Claimants will be allowed to have someone with them during assessment
Social security legislation will be amended in Scotland to give people the right to have someone with them during welfare assessments.
Social security minister Jeane Freeman said she would amend the current social security bill going through parliament to give applicants the right to be accompanied in meetings.
Ministers have already announced plans to increase carer’s allowance, increase the frequency of universal credit payments and pay rent direct to landlords.
Freeman is to put forward an amendment stipulating that anyone who wishes to do so can have "a supporter" present during any meeting or assessment relating to their benefit entitlements, who can make representations on the applicant's behalf.
Freeman said that at present, assessments "can feel like a barrier to accessing benefits and help", saying the Scottish agency "will not replicate the current system when disability benefits are devolved".
She said: "Under the current system, people who attend assessments aren't able to have someone with them during the assessment.

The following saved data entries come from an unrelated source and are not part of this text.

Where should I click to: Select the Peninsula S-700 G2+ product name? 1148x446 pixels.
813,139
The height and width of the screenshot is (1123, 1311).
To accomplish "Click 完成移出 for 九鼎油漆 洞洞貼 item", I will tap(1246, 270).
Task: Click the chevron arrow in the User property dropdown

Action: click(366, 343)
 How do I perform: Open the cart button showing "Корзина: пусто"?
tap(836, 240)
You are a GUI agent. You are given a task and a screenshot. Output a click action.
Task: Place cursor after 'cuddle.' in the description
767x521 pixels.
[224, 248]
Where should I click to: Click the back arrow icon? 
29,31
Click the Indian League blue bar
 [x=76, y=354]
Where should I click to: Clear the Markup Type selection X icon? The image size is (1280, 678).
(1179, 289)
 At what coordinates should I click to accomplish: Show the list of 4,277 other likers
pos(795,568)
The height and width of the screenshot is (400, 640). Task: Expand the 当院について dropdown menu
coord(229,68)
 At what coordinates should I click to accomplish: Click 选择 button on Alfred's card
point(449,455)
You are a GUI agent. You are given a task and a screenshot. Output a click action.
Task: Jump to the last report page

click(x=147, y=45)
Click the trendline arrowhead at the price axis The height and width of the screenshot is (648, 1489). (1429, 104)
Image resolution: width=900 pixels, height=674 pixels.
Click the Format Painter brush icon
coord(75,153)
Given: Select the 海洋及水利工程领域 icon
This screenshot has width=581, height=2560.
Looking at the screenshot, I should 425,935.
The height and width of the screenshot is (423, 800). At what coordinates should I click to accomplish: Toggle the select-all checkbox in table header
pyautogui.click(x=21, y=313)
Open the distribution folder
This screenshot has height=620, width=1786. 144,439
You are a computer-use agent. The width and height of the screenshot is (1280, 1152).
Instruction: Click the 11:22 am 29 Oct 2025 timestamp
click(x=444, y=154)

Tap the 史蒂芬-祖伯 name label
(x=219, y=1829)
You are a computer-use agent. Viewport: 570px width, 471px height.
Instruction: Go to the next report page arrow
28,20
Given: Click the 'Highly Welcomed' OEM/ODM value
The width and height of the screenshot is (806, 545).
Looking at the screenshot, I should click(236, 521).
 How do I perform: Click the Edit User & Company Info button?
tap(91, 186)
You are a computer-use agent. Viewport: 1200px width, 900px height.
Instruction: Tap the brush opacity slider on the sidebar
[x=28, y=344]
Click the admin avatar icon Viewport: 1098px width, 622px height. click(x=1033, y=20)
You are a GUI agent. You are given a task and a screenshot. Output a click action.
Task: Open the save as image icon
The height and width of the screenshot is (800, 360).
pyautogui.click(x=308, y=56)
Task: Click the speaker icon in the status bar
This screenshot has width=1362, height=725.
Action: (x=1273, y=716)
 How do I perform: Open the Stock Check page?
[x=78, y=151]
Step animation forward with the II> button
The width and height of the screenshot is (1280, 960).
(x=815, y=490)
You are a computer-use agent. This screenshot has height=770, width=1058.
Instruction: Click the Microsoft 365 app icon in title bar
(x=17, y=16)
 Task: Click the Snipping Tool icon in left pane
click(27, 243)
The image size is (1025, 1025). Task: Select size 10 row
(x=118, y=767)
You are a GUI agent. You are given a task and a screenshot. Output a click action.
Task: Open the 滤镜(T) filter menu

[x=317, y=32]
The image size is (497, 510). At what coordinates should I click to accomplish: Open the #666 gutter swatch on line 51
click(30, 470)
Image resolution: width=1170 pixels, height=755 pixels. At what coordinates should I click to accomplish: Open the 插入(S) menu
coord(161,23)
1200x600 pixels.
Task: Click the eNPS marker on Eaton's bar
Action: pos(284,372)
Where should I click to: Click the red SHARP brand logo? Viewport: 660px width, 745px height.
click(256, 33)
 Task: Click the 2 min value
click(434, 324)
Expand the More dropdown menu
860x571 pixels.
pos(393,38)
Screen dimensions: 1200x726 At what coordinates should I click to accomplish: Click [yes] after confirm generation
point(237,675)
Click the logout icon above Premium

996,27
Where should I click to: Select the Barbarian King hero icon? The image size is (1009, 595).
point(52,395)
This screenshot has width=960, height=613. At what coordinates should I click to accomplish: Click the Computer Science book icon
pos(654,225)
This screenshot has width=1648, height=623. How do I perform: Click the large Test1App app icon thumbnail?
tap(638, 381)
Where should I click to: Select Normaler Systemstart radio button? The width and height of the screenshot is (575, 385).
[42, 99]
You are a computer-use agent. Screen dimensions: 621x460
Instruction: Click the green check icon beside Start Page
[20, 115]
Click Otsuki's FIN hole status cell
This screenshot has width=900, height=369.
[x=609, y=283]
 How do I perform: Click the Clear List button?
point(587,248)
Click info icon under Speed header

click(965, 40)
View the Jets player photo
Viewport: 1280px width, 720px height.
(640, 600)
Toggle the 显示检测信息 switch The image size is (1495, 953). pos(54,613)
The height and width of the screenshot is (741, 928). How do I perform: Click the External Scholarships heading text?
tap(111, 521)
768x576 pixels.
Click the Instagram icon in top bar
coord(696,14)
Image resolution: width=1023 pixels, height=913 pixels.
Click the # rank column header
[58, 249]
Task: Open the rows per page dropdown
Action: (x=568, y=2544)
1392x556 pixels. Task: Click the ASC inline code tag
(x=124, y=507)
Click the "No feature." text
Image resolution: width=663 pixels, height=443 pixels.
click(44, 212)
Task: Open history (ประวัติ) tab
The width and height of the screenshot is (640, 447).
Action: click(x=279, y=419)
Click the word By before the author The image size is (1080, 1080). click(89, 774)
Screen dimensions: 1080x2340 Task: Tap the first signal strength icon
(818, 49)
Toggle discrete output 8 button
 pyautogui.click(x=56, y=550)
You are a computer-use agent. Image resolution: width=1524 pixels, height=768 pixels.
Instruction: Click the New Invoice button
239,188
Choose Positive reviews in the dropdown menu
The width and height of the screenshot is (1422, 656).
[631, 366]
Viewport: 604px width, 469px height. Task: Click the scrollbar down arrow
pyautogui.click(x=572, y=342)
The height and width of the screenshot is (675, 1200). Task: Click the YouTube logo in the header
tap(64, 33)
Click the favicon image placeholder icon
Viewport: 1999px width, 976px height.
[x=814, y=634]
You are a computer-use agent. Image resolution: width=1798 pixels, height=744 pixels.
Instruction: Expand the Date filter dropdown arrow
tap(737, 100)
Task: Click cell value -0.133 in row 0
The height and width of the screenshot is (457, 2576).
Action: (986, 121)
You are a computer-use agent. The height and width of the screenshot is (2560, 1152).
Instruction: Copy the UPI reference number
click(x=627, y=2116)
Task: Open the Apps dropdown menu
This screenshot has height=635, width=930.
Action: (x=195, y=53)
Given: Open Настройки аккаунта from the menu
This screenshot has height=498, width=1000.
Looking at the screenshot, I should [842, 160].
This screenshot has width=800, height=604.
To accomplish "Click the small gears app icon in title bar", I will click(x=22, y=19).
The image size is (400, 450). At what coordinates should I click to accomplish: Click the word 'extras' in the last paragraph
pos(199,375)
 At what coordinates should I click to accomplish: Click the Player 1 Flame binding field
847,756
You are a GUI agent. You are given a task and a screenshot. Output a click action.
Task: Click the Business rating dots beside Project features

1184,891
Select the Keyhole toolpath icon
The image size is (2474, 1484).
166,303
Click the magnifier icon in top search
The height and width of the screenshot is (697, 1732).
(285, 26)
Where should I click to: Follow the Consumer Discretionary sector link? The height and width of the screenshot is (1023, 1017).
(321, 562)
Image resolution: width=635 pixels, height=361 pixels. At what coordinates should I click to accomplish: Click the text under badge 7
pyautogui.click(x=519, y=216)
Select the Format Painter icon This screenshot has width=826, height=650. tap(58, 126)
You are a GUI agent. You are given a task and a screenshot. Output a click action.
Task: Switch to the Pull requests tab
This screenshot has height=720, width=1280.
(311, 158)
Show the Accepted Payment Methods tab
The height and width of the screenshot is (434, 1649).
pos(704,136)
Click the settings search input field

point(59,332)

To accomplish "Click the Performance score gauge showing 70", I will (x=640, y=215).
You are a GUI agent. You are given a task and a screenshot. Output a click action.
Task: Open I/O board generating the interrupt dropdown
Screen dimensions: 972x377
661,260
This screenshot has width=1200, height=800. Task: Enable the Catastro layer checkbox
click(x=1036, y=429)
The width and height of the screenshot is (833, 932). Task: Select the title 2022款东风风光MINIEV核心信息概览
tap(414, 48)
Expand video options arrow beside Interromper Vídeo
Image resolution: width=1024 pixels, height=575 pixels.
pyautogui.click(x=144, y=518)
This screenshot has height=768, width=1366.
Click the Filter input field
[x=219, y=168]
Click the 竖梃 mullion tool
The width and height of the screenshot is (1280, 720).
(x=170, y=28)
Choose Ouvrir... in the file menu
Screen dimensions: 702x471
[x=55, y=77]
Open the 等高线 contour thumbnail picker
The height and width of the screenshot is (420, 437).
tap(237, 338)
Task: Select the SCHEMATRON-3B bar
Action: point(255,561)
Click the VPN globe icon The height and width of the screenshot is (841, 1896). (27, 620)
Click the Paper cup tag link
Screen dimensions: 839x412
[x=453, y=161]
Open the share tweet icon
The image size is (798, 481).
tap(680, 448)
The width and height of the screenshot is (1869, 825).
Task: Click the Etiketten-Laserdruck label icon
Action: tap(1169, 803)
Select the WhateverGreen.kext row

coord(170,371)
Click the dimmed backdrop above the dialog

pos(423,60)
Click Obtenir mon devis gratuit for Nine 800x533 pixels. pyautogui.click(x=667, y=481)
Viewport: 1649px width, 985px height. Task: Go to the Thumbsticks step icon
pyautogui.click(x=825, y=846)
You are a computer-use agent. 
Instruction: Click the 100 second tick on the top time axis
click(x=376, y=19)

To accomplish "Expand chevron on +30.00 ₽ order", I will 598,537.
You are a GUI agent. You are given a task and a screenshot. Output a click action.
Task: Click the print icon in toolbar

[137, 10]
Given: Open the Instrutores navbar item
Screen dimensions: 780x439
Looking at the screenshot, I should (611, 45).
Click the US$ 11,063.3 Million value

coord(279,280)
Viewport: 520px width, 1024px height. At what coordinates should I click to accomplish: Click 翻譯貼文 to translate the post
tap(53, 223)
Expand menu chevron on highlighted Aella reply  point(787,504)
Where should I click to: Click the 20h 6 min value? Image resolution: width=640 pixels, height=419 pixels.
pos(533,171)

"I think this runs contrary to our rights-based approach and if we truly want our system to have fairness, dignity and respect at heart then we should give people the right to have a friend or family member - a supporter - with them when they need it.
"We have all been in situations where we could do with a helping hand from someone who knows us, or just a bit of moral support. This is proof that Scotland will do things differently and one of the first ways we can show people we mean exactly what we say."